◆ What you need to do ◆
The entries shown below should be output exactly as they appear.
=== Task input ===
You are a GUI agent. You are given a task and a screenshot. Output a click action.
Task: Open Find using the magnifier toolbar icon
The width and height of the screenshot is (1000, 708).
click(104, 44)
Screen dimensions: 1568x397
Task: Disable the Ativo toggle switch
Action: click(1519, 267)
===
◆ Exercise answer ◆
You are a GUI agent. You are given a task and a screenshot. Output a click action.
Task: Open Find using the magnifier toolbar icon
The width and height of the screenshot is (1000, 708).
click(104, 44)
Screen dimensions: 1568x397
Task: Disable the Ativo toggle switch
Action: click(1519, 267)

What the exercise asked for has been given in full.